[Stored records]
- Opening Delimiter -
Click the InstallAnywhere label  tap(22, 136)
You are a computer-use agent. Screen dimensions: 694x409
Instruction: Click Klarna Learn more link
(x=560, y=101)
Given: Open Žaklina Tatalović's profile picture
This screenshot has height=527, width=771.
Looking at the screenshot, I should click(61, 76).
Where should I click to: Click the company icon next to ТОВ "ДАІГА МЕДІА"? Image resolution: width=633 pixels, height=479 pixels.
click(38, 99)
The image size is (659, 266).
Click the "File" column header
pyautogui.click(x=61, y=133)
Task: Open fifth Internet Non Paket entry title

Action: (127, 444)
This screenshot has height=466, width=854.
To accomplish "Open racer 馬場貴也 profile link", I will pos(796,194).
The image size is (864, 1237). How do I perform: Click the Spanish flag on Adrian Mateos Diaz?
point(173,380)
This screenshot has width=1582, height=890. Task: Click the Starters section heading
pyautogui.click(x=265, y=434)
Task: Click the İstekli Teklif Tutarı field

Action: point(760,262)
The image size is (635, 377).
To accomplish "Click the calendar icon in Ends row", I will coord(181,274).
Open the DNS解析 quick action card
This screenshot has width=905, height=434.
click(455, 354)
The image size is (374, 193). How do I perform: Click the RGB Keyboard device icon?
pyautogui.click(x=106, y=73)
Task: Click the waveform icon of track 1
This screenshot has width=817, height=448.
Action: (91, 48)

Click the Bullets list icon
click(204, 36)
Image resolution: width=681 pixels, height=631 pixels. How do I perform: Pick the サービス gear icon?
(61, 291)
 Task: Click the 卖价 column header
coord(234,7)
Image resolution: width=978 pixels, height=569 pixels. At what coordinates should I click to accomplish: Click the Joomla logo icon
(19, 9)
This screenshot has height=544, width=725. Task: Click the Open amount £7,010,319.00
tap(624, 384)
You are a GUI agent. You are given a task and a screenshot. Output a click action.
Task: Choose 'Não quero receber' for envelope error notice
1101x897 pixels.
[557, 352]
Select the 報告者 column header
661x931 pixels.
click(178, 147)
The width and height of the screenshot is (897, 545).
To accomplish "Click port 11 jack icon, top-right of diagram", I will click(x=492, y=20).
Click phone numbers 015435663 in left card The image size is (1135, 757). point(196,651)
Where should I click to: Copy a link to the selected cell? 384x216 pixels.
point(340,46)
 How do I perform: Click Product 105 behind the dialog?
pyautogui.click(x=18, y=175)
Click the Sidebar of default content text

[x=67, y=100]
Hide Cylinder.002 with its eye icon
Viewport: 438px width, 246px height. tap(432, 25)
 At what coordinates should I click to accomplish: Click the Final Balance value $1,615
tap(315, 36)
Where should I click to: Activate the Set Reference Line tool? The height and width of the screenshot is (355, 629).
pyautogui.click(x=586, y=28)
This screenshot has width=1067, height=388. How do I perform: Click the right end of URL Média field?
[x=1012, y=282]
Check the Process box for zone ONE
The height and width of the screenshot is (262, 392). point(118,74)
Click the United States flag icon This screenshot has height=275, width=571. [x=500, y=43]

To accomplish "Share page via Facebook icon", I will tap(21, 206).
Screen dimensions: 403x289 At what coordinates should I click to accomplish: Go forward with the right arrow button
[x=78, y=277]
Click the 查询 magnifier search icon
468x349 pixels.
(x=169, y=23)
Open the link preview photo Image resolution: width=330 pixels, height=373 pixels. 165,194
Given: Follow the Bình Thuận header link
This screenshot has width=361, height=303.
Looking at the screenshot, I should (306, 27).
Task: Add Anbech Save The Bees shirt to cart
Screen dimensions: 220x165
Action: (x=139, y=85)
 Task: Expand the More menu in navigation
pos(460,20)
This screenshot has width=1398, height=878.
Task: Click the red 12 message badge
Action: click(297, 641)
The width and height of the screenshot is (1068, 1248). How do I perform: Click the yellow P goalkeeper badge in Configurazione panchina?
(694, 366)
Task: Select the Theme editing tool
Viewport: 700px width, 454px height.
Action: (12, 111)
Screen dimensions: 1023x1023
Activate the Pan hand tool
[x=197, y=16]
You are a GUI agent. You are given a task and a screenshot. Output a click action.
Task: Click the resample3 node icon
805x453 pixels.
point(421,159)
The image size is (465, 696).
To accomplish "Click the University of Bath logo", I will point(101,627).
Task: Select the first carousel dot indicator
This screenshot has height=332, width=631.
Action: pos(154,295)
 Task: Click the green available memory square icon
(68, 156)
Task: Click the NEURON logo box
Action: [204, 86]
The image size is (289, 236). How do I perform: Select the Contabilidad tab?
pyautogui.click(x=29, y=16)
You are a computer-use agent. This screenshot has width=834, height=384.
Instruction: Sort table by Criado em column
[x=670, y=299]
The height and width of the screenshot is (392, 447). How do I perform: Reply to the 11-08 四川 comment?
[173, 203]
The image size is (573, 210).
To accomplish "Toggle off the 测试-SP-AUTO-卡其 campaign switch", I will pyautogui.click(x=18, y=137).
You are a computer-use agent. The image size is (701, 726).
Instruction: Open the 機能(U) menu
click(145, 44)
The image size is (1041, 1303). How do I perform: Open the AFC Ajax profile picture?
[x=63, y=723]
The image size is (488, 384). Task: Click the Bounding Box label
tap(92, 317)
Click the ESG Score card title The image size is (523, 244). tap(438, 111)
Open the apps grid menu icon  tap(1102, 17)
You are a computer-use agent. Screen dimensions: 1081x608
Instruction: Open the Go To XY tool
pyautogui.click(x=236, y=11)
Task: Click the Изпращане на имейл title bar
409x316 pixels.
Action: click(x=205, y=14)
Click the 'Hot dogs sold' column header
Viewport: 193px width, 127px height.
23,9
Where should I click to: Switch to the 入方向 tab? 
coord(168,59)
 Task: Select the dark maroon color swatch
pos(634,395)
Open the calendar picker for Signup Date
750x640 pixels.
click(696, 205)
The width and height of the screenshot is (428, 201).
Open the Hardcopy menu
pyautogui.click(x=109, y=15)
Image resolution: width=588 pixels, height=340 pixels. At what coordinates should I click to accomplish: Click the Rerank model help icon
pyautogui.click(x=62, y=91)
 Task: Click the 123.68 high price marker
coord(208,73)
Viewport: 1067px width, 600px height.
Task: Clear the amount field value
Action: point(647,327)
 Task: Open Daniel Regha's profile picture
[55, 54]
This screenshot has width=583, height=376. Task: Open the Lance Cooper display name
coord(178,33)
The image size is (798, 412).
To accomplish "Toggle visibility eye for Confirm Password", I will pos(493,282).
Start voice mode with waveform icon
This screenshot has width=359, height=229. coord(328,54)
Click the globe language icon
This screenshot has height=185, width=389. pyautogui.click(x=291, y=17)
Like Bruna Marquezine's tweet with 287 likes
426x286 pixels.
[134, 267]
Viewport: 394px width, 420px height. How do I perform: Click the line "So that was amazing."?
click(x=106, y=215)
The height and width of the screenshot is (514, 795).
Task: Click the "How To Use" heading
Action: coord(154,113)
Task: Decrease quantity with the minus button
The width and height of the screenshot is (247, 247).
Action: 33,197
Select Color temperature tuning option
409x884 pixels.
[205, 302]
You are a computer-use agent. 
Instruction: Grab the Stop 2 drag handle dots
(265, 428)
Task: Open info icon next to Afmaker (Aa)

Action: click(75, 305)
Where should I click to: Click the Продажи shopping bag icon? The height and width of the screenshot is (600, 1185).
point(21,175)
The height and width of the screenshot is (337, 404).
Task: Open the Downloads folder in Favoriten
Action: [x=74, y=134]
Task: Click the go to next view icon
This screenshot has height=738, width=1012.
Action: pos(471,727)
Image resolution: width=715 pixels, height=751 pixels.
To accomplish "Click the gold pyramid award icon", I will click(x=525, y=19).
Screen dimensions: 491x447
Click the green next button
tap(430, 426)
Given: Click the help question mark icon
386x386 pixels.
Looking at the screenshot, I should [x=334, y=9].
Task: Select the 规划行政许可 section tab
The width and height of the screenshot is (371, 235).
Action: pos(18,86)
- Closing Delimiter -
# Directions
Look above for the line with "Click phone numbers" and the line with "Given: Follow the Bình Thuận header link", and reproduce exactly those two lines plus every line between, nothing more.

# Solution for this exercise
Click phone numbers 015435663 in left card The image size is (1135, 757). point(196,651)
Where should I click to: Copy a link to the selected cell? 384x216 pixels.
point(340,46)
 How do I perform: Click Product 105 behind the dialog?
pyautogui.click(x=18, y=175)
Click the Sidebar of default content text

[x=67, y=100]
Hide Cylinder.002 with its eye icon
Viewport: 438px width, 246px height. tap(432, 25)
 At what coordinates should I click to accomplish: Click the Final Balance value $1,615
tap(315, 36)
Where should I click to: Activate the Set Reference Line tool? The height and width of the screenshot is (355, 629).
pyautogui.click(x=586, y=28)
This screenshot has width=1067, height=388. How do I perform: Click the right end of URL Média field?
[x=1012, y=282]
Check the Process box for zone ONE
The height and width of the screenshot is (262, 392). point(118,74)
Click the United States flag icon This screenshot has height=275, width=571. [x=500, y=43]

To accomplish "Share page via Facebook icon", I will tap(21, 206).
Screen dimensions: 403x289 At what coordinates should I click to accomplish: Go forward with the right arrow button
[x=78, y=277]
Click the 查询 magnifier search icon
468x349 pixels.
(x=169, y=23)
Open the link preview photo Image resolution: width=330 pixels, height=373 pixels. 165,194
Given: Follow the Bình Thuận header link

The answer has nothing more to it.